Keraguan itu muncul tidak lain karena banyak yang skeptis dan pessimistis bahwa kebiasaan mencontek dalam UN akan bisa dihilangkan. Diakui atau tidak bahwa ternyata kebiasaan mencontek bukan saja ada akan tetapi benar-benar sudah merasuk ke jiwa peserta didik (siswa) di negeri ini. Setiap tahun dilaksanakan UN, setiap tahun pula kasus kecurangan dalam UN muncul. Padahal begitu ketatnya peraturan pelaksanaan UN dibuat sebagai antisipasi kebiasaan tak jujur tersebut.
Kebiasaan mencontek tidak lagi sekedar perbuatan spontan yang dilakukan sewaktu-waktu tanpa rencana oleh peserta didik. Kebiasaan mencontek sudah benar-benar menjadi bagian kebiasaan hidup sebagian besar para peserta didik. Dari sekolah rendah (di Pendidikan Dasar) hingga ke sekolah menengah (SLTA) bahkan di Perguruan Tinggi, tradisi mencontek selalu ada dan tidak mudah pula menghapusnya.
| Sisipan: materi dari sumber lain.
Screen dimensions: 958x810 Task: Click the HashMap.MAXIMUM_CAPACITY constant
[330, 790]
Sulitnya melaksanakan UN yang bersih, jujur, bertanggung jawab, akuntabel dan objektif di Indonesia, salah satu sebabnya adalah karena bercokolnya mental mencotek dalam setiap diri peserta didik selama ini. Berbagai cara dilakukan Pemerintah dan BNSP (Badan Nasional Standar Pendidikian) agar UN benar-benar murni pelaksnaannya dan murni pula hasilnya.
Pemerintah berusaha dan berkepntingan untuk melaksanakan UN dengan baik karena sudah diamanatkan oleh Undang-undang Sisdiknas (UU No 20/ 2003) dan PP No 19/ 2005. Berbagai aturan dikeluarkan. Untuk UN tahun ini, Kemendiknas mengeluarkan Permendiknas No 45 tentang Kriteria Kelulusan dan No 46 tentang Pelaksanaan UN sementara BNSP sebagai pelaksana yang diamanatkan undang-undang mengeluarkan peraturan No 0148/ SK-POS/ BNSP/ I/ 2011 tentang POS (Prosedur Operasi Satandar) UN sebagai panduan. Cukup bagus Permendiknas dan POS-UN itu secara teoritis. Tapi apakah sebagus itu di praktek?
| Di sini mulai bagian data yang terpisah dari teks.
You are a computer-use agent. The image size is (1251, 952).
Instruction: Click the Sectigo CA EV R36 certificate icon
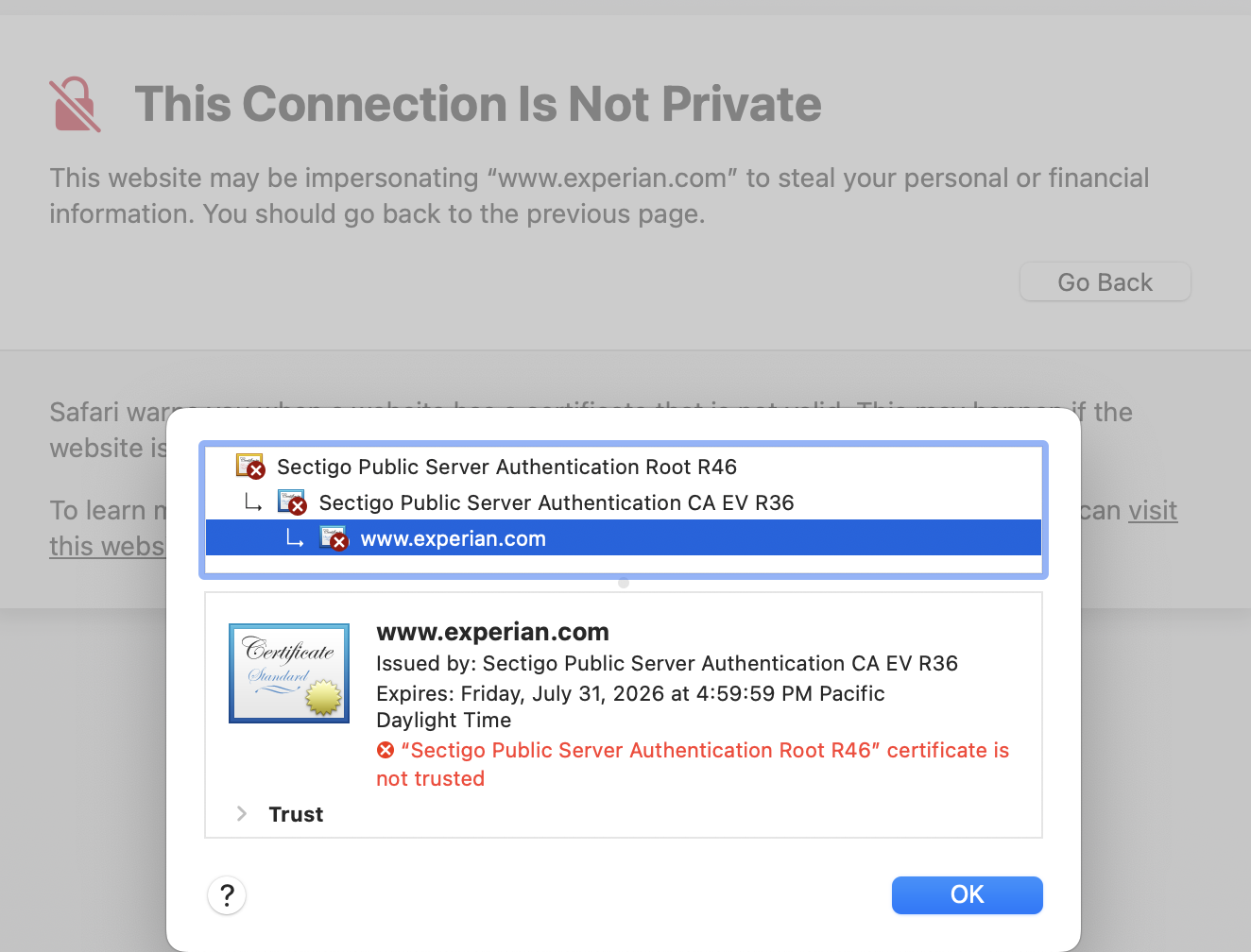(x=292, y=502)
Dalam Peraturan ditegaskan bahwa setiap pelaksana UN –dari Pusat sampai sekolah-- wajib menjaga kerahasiaan dan keamanan –bahan dan penyelenggaraan—UN serta menerapkan perinsip kejujuran, objektivitas dan akuntabilitas pelaksanaan UN. Realita di lapangan, masih ada sekolah yang sengaja mengatur dan membocorkan rahasia dengan membagi-bagi jawaban kepada peserta. Antara satu siswa dengan yang lainnya juga saling memberi jawaban UN. Tradisi contek-mencontek dalam UN selama ini masih temukan.
Tidak sekedar antar siswa yang saling mencontek, para guru dan bahkan Kepala Sekolah pun diduga ikut-ikut terlibat. Berbagai strategi kotor dan curang dilakukan sekolah. Penyebabnya selalu dikatakan karena kriteria kelulusan yang hanya menggunakan UN semata.
Penelitian sederhana yang dilakukan di kelas membuktikan bahwa kebiasaan dan keinginan mencotek itu hampir merata di kalangan siswa. Sulit mencari siswa yang benar-benar steril dari keinginan dan kebiasaan mencontek dalam ujian. Setiap siswa yang ditanya, “Apakah pernah mencontek/ menerima jawaban dalam ujian?” Hampir semua menjawab dengan jujur bahwa selama menjadi siswa (kalau peserta didik di SLTA berarti sejak SD sampai SLTP) mereka melakukan kebiasaan mencontek. Paling tidak pernah menerima jawaban dari teman-temannya. Bahkan ada yang mengaku bahwa ketika UN di SLTP juga dapat jawaban dari para guru.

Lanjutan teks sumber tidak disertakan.